Karnından Konuşan Fehmi Koru'ya

Ertuğrul Özkök'ün bir yazısından yola çıkarak meşhur uzlaşmanın nasıl gerçekleşeceği meydana çıktı demiştik geçenlerde: Özkök, mimarı olmaya soyunduğu uzlaşmada, Gül ve Erdoğan'ı Konya'dan, Kayseri'den, Erzurum'dan İstanbul'a doğru çekiştirecek... Özkök'ün geçenlerde Erdoğan'ın Mustafa Koç'un müdavimi olduğu ve içki servisi yapılan bir restorana gidişinden iftiharla ve "iyi yoldasın" övgüleri ile bahsetmesi bu nedenleydi.

Yakında Erdoğan, "akşamcının daniskasıyım" diye ortaya çıkıverir bakarsınız ama düşük ihtimal... Neden olduğunu dünkü Sabah Sabah'a konu olan meseleden devam ederek anlatalım.

Mesele dün söylendiği gibi ciddi ve az önce dikkat çektiğimiz nokta ile örtüşüyor. Özkök, aslında o frapan sünnet düğününden karelerdeki "bir fazlalığa", türbana dikkat çekerek, ufak bir teferruatın dışında yok aslında birbirimizden farkımız diyor. Tabii bir yandan da sakal bırakan ve yakında ihrama girip umreye gitmeye hazırlanan Özkök, gerektiğinde biz de Anadolu'ya doğru yol alırız mesajı veriyor.
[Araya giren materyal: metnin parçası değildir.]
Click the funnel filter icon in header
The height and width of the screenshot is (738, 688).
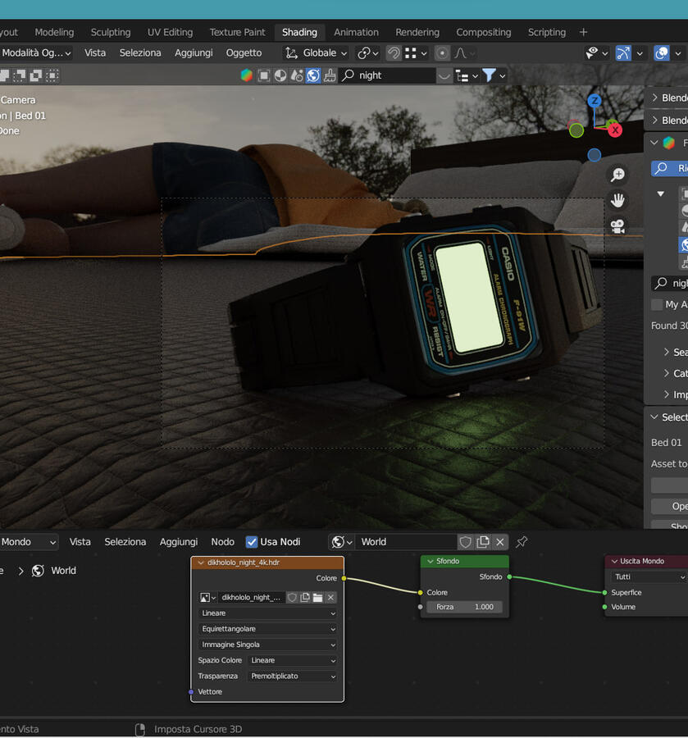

Beyhude bir uğraş. Niye mi?

Özkök, bu mesajı veriyor vermesine ama şu dinci medyaya da yaranamıyor. Ertuğrul, Erdoğan'a bir kez "şerefe" yapması ricasında bulunduğu yazısının ardından Ahmet Kekeç'ten zılgıtı yemişti ki bu kez yapmış olduğu derin sosyolojik analizler yüzünden de Fehmi Koru (Taha Kıvanç imzasıyla) kendisine "pop sosyolog" yaftasını yapıştırmış. Zira organik aydını Koru olan kesim (böyle ifade edilince "organik" nedense "gübre"yi çağrıştırıyor) artık İstanbul'a çekiştirilmeyi değil, Anadolu'nun "büyüsünün" keşfedilmesini istiyor.
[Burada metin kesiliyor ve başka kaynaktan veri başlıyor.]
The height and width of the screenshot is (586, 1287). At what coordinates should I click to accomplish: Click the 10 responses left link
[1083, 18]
O nedenle bu akıl hocaları ara sıra "yeni zenginlere" de akıl verirken Anadolu'nun büyüsünün bozulmaması için onları da dikkatli olmaya davet ediyorlar: Öyle bir yeni sermayedar olmalılar ki muhafazakâr ama rekabetçi, dünyayla bütünleşmiş ama köklerine bağlı, göbekli ama kaşınmayan, kıllı ama pamuk gibi yumuşacık... (Ahmet Altan (Taraf), 7 Haziran'da yazmıştı: "Yaşam tarzı muhafazakâr, üretim tarzı ilerici." Aynı günün İhsan Dağı (Zaman) ve Nazlı Ilıcak(Sabah) bu vurguya ilişkin ilginç bir örtüşme gözlerden kaçmayacaktır)

Anadolu'nun büyüsünün keşfedilmesi ne demek?
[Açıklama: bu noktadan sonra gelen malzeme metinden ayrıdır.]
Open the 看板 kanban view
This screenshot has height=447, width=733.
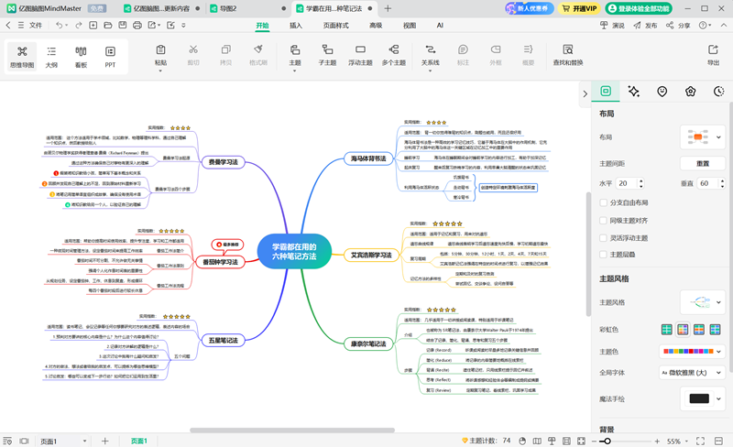click(x=81, y=55)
Bu "uzlaşma" denen pazarlıkta "yeni"lerin eskisi kadar ucuza gitmeyeceği demek... Bu, "devir bizim devrimiz"in ilanları demek...

O nedenle Fehmi Koru, hükümetin dirsek temasında olması gereken hükümet dışı kuruluşlardan bahsederken sıra TÜSİAD'a geldiğinde şöyle bir şerh düşüp bir lütufta bulunuyor: "ayıca sınırlı bir kesimi temsil etse de ekonomik gücü sebebiyle uzlaşma arayışında TÜSİAD da ihmal edilmemelidir."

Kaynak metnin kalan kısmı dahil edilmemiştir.